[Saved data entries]
****************************************

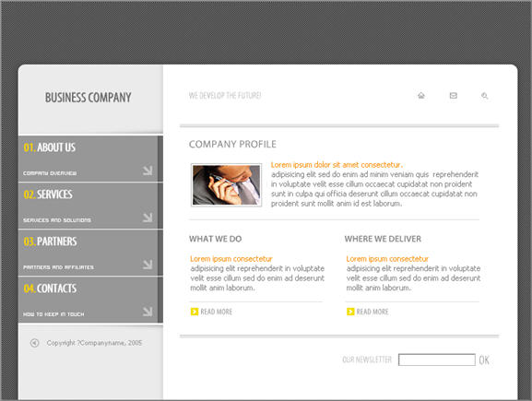The height and width of the screenshot is (401, 532).
Task: Click the arrow icon in About Us
Action: [x=148, y=171]
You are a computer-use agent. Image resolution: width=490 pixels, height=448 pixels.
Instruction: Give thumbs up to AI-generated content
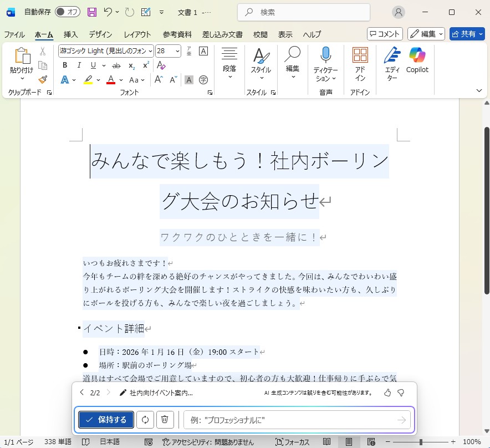[387, 393]
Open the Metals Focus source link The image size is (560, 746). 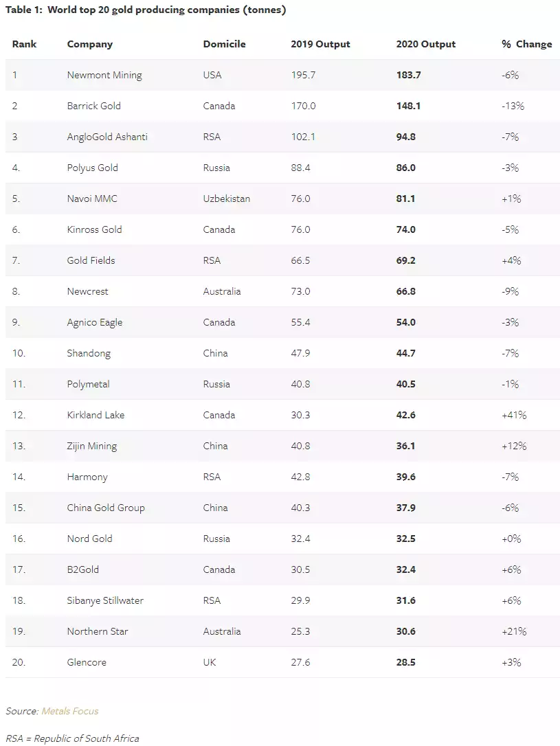pos(70,711)
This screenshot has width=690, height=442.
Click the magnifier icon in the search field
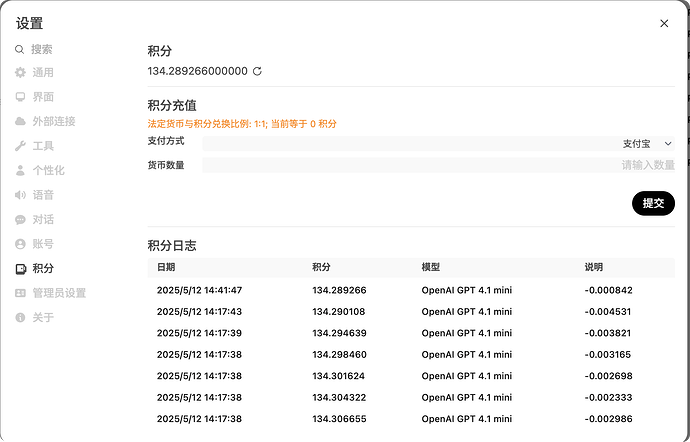pos(20,49)
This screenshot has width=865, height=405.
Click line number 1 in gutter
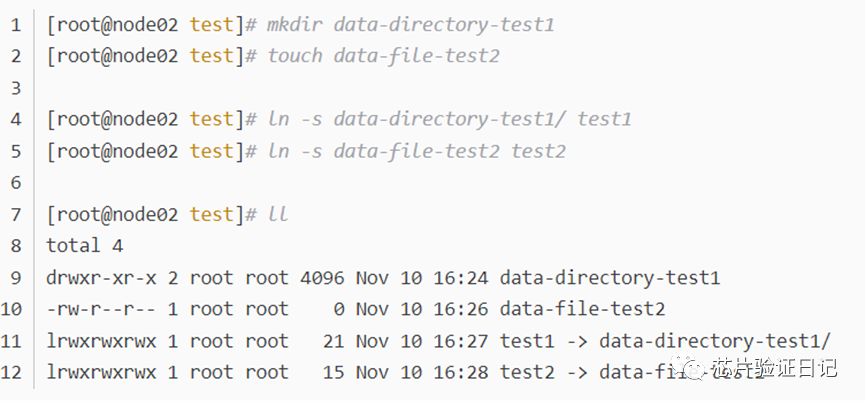[x=15, y=25]
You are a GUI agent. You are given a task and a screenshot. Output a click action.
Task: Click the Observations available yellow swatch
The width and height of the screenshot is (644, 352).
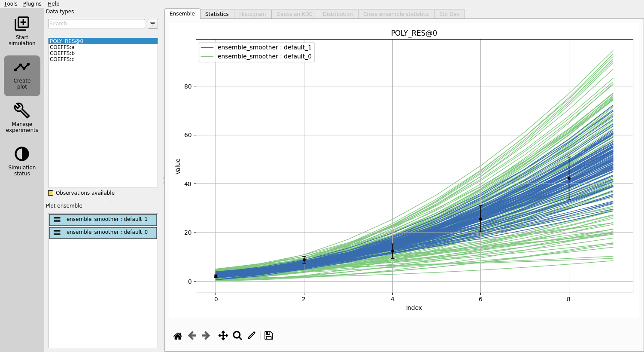pyautogui.click(x=51, y=193)

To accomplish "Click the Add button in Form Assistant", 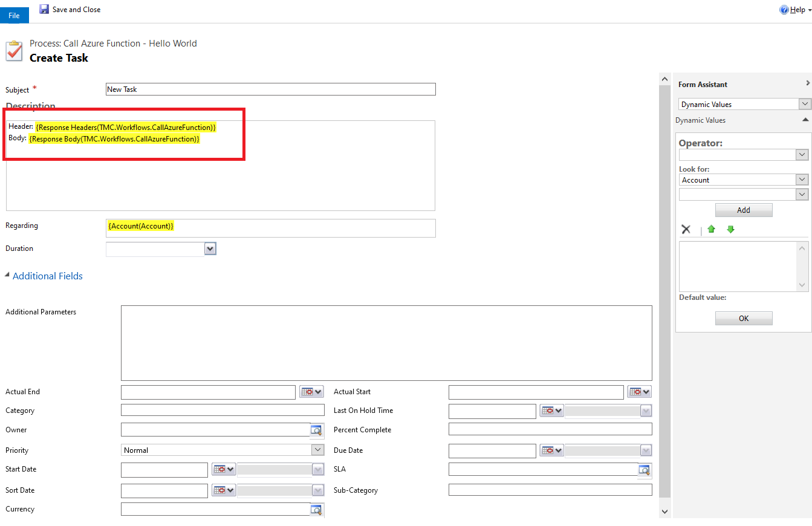I will point(743,210).
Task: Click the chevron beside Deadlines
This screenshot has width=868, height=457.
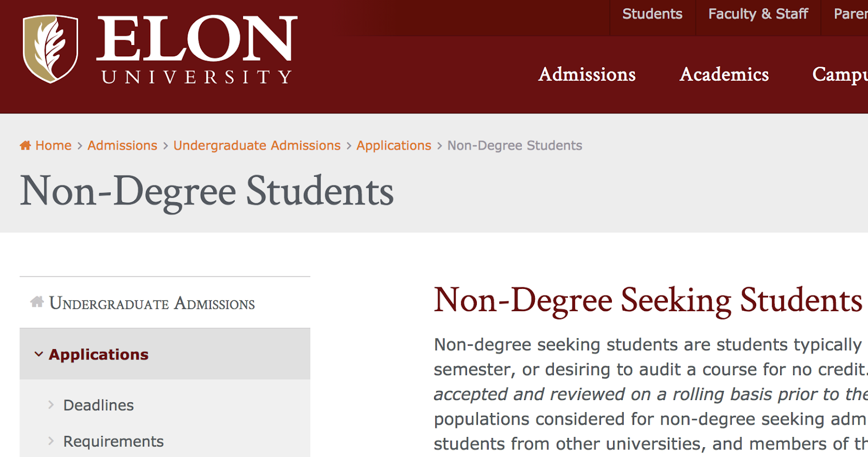Action: [x=51, y=405]
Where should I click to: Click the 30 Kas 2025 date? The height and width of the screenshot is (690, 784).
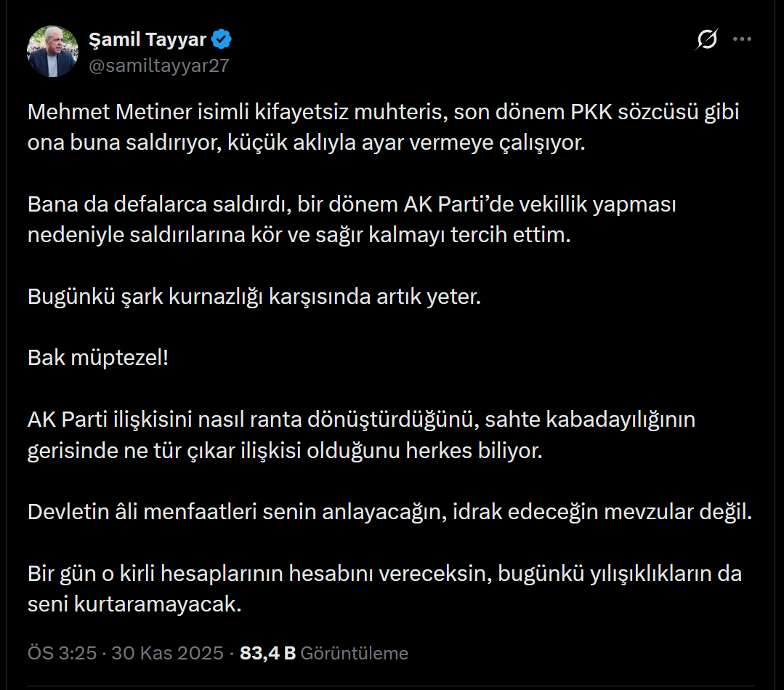coord(166,653)
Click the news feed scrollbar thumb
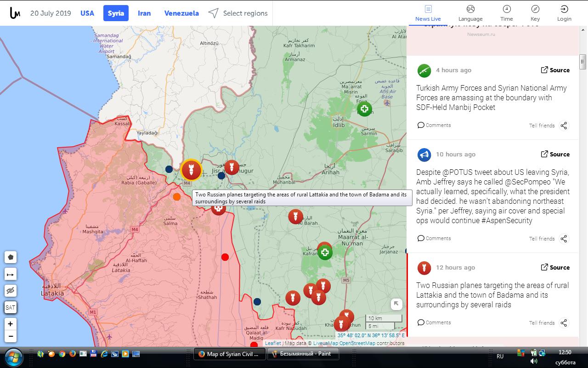Viewport: 588px width, 368px height. pyautogui.click(x=583, y=62)
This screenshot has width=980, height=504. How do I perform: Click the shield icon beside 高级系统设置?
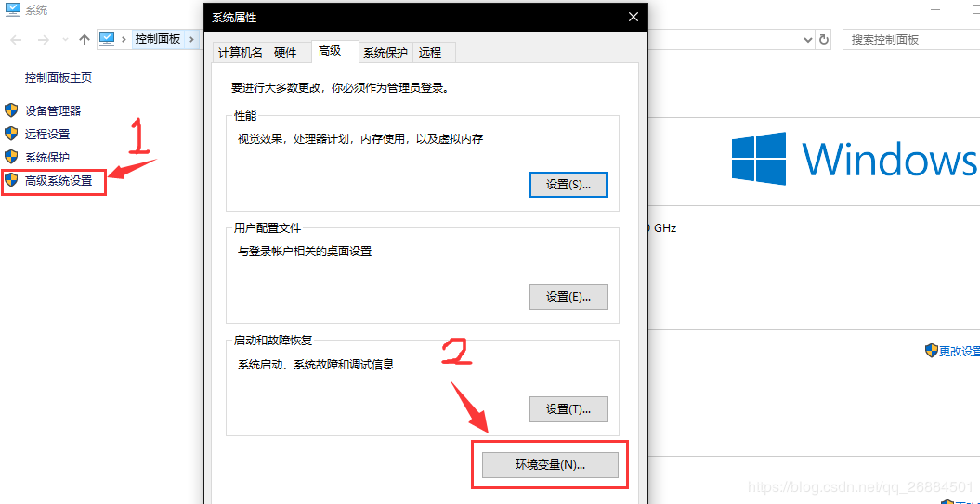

****************************************

**PROBLEM TO WORK ON**. Among the lines above, some may include the string "beside"; state how many, and nothing more.

**PROBLEM SOLUTION**. 2